# Records provided
**********
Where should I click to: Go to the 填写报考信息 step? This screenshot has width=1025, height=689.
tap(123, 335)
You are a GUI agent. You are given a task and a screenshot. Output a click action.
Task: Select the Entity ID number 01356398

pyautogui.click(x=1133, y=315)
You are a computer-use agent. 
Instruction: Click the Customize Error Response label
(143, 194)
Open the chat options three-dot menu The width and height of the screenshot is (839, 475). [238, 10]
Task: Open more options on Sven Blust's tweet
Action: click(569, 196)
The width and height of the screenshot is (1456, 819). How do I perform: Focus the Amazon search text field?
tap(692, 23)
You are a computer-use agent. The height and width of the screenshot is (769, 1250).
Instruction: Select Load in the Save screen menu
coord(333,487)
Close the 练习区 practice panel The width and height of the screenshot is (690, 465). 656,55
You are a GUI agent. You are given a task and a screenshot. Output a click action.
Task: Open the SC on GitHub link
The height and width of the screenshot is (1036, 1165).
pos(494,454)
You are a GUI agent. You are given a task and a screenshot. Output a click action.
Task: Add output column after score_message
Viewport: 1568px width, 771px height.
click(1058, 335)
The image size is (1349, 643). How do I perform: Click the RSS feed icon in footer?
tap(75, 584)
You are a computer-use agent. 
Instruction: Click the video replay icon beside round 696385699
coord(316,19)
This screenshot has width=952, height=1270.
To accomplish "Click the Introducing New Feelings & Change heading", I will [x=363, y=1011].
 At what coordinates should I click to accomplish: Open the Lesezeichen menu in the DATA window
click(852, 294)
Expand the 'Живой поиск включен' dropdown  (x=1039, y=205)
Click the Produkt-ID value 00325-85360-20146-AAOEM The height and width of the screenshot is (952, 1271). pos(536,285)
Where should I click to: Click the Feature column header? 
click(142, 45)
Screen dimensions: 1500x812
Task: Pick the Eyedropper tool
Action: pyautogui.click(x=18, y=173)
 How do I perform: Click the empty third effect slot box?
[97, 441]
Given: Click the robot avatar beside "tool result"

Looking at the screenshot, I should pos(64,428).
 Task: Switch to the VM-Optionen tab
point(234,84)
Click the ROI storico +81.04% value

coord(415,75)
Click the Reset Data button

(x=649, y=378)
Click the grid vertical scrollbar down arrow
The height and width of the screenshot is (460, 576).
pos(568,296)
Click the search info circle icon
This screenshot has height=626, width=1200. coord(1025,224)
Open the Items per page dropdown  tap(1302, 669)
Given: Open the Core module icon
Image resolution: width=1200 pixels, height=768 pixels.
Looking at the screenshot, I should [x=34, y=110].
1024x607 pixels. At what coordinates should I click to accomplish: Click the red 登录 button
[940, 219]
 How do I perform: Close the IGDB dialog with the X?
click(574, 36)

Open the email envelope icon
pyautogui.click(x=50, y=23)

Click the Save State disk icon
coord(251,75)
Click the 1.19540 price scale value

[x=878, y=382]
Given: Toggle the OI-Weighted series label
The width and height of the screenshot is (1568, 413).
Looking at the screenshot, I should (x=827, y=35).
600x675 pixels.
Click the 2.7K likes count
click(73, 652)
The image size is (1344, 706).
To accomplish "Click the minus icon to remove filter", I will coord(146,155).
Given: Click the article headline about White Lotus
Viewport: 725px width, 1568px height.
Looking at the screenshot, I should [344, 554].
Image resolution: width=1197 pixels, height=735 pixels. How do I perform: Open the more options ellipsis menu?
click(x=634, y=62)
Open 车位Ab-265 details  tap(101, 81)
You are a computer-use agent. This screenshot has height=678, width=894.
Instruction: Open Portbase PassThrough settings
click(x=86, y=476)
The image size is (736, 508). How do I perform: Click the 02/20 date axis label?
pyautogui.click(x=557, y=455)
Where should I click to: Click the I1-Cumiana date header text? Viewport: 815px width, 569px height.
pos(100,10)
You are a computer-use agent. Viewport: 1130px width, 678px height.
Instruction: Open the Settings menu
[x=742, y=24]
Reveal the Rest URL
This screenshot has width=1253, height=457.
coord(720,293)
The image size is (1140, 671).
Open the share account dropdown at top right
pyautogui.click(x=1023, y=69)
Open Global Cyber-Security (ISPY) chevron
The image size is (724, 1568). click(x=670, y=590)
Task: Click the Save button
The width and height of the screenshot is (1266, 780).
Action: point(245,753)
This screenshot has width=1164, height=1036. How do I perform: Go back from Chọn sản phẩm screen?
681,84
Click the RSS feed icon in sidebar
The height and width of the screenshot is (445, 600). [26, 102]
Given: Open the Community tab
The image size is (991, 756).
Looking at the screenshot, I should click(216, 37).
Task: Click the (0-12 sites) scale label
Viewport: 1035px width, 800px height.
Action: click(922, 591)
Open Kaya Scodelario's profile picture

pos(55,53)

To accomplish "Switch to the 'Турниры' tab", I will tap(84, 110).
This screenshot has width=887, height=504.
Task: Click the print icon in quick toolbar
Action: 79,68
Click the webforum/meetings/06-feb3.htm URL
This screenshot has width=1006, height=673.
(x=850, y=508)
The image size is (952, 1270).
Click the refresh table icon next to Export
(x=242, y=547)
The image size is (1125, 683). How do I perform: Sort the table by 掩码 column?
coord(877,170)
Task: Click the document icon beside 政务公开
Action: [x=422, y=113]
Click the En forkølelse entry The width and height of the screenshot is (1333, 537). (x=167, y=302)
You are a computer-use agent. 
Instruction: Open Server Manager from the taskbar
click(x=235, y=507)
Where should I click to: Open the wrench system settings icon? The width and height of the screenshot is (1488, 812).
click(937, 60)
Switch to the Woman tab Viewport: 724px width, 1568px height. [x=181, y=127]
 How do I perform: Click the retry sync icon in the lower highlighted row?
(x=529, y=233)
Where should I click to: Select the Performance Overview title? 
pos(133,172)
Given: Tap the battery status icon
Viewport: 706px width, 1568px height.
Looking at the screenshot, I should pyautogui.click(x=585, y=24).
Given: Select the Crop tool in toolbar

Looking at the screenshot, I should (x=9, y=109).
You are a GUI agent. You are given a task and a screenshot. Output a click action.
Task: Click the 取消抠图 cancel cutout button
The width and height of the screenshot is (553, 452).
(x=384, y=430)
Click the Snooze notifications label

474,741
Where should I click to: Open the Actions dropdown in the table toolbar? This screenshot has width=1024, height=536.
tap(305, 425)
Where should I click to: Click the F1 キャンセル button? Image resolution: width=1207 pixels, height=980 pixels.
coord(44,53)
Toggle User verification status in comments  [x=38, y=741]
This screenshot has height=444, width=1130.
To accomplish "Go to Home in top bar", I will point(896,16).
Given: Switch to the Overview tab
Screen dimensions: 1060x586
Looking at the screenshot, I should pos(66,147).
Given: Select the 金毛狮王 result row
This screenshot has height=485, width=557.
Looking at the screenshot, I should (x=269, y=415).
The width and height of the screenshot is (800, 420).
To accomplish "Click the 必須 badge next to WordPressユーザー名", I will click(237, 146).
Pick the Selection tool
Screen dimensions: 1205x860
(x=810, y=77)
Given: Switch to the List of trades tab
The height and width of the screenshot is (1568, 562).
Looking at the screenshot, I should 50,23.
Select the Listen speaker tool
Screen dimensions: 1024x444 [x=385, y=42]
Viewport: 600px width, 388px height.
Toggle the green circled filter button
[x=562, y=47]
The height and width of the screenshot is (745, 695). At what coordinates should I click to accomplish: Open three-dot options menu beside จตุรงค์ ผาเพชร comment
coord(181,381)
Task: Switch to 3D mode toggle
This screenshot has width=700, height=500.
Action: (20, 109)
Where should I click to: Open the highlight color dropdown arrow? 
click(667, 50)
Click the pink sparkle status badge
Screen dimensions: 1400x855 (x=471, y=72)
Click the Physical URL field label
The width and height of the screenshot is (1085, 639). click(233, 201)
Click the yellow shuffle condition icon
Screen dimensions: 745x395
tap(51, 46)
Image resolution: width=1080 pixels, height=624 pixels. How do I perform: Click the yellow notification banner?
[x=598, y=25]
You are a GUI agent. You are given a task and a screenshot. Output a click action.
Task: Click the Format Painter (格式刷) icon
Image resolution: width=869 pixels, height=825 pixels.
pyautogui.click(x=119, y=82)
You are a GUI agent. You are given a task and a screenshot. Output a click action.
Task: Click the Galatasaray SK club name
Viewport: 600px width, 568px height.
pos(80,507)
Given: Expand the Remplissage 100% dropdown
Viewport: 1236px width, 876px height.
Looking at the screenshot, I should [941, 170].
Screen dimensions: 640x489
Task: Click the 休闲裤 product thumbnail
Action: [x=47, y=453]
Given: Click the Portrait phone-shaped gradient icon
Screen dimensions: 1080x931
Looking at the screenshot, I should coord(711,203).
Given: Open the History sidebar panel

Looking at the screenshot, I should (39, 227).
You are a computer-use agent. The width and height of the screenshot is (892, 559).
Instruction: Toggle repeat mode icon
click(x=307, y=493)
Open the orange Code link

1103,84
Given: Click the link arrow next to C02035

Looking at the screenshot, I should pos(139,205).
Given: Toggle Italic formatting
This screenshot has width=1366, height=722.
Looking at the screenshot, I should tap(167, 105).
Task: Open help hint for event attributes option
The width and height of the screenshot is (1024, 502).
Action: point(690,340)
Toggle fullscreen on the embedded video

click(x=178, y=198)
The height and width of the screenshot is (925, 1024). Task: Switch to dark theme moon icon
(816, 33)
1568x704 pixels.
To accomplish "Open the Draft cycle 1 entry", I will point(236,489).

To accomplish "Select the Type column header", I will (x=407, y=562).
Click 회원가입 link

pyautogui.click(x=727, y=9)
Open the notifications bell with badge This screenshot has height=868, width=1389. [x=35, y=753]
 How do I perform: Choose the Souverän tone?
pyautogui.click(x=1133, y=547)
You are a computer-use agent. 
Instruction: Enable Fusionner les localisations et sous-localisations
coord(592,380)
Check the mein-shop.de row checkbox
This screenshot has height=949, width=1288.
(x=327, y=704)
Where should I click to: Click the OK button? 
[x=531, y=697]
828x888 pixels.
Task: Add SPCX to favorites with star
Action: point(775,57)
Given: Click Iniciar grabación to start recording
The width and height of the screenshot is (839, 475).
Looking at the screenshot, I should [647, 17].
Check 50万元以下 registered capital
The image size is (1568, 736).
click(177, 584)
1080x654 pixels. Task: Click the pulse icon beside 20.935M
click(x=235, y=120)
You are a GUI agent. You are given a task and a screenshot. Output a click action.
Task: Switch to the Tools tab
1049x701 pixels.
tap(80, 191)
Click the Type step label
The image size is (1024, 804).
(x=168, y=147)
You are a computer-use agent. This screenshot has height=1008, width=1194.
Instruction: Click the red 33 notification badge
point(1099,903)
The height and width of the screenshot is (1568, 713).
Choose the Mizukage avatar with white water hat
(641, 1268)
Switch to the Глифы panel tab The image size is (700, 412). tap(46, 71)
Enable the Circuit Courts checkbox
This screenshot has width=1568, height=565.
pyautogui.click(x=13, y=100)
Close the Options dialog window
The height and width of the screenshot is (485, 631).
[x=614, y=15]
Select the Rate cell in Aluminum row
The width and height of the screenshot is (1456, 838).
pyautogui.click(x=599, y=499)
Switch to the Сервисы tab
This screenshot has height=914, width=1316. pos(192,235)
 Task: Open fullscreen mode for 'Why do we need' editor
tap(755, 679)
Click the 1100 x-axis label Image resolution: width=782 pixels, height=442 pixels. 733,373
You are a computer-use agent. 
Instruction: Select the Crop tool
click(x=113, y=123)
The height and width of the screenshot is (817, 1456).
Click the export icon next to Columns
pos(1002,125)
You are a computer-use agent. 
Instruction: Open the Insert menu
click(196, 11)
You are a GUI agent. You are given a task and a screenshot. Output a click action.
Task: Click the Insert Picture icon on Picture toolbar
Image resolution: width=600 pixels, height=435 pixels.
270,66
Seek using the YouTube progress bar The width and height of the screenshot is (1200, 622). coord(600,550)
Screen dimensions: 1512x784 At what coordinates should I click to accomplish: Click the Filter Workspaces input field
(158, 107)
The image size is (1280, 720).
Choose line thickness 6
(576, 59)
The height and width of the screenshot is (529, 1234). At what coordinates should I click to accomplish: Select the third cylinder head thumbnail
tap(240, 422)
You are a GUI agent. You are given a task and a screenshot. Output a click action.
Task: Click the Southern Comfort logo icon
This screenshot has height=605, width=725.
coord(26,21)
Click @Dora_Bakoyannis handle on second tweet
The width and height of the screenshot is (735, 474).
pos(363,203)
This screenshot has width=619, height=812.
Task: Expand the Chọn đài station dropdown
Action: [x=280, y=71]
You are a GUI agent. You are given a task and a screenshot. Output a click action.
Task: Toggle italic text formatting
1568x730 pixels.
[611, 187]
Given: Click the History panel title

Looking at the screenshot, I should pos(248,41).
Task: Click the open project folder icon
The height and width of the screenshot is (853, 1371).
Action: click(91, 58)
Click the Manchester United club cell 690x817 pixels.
**********
# Problem to work on
An answer is complete only when it holds every line above containing the string "club".

# Task output
Task: Click the Galatasaray SK club name
Click the Manchester United club cell 690x817 pixels.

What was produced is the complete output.